Deciphera Pharmaceuticals, Inc. announced positive initial data from the single agent dose escalation portion of the Phase 1 study of DCC-3116, the Company's first-in-class, potent, and selective small molecule switch-control kinase inhibitor of ULK1/2, in patients with advanced or metastatic tumors with a mutant RAS or RAF gene. Results from the study were presented in an oral presentation as a Proffered Paper titled Initial monotherapy results of a phase 1 first-in-human study of ULK1/2 inhibitor DCC-3116 alone and in combination with MAPK pathway inhibition at the ESMO Congress 2022. As of June 9, 2022, 18 patients with locally advanced or metastatic cancer with a RAF or RAS mutation were enrolled across four cohorts dosed with DCC-3116 twice daily (BID): 50 mg BID (n=3); 100 mg BID (n=4); 200 mg BID (n=7); and 300 mg BID (n=4).

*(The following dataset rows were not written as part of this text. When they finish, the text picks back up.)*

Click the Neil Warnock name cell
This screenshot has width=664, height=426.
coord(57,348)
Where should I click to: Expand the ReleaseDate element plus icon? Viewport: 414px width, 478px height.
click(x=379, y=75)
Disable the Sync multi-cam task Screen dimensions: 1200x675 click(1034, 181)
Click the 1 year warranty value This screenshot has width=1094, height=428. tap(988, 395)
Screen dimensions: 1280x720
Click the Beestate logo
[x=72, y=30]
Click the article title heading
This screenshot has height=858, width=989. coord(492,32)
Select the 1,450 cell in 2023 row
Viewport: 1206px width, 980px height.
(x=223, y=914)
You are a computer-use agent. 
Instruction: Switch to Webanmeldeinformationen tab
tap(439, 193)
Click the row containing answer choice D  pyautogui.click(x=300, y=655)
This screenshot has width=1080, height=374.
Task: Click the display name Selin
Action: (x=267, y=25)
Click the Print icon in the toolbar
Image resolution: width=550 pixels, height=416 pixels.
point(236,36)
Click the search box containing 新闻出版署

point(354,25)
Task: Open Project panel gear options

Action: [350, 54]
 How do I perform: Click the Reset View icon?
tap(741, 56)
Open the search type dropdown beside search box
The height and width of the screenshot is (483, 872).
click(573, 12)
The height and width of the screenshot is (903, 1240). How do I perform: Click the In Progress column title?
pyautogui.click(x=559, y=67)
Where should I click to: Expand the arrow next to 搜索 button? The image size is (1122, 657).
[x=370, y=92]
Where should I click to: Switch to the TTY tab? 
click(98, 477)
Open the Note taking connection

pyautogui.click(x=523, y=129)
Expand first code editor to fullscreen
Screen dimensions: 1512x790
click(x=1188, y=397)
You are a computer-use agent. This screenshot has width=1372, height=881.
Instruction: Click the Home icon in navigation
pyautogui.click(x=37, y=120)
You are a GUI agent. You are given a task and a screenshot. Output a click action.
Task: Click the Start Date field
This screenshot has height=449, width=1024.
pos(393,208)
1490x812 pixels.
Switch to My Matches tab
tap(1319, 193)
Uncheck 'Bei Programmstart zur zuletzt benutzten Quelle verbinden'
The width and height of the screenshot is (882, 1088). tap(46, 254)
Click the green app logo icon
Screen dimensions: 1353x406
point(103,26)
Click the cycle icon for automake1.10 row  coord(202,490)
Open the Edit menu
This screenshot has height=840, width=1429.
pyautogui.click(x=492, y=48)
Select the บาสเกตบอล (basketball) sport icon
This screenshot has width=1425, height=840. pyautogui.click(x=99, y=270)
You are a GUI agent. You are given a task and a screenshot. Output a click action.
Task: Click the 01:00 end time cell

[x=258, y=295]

The median number of prior anti-cancer regimens was three (range 1-10). The most common cancer types were colorectal (56%) and pancreatic (28%) and patients had KRAS (83%) and BRAF (17%) mutations. The results of the primary objectives of safety and tolerability as well as the additional objectives of pharmacokinetics, pharmacodynamics, and anti-tumor activity are summarized below: Treatment with DCC-3116 was well tolerated and most treatment-emergent adverse events (TEAEs) were Grade 1/2; the most common (=15%) TEAEs regardless of relatedness reported (all grades) were: fatigue (39%), dehydration (22%), alanine transaminase (ALT) increases (17%), anemia (17%), aspartate transaminase (AST) increases (17%), decreased appetite (17%), hyponatremia (17%), nausea (17%), and vomiting (17%).
No dose-limiting toxicities or treatment-related serious adverse events were observed with DCC-3116; two asymptomatic, reversible Grade 3 alanine transaminase increases that led to dose interruption and reduction were reported as treatment-related.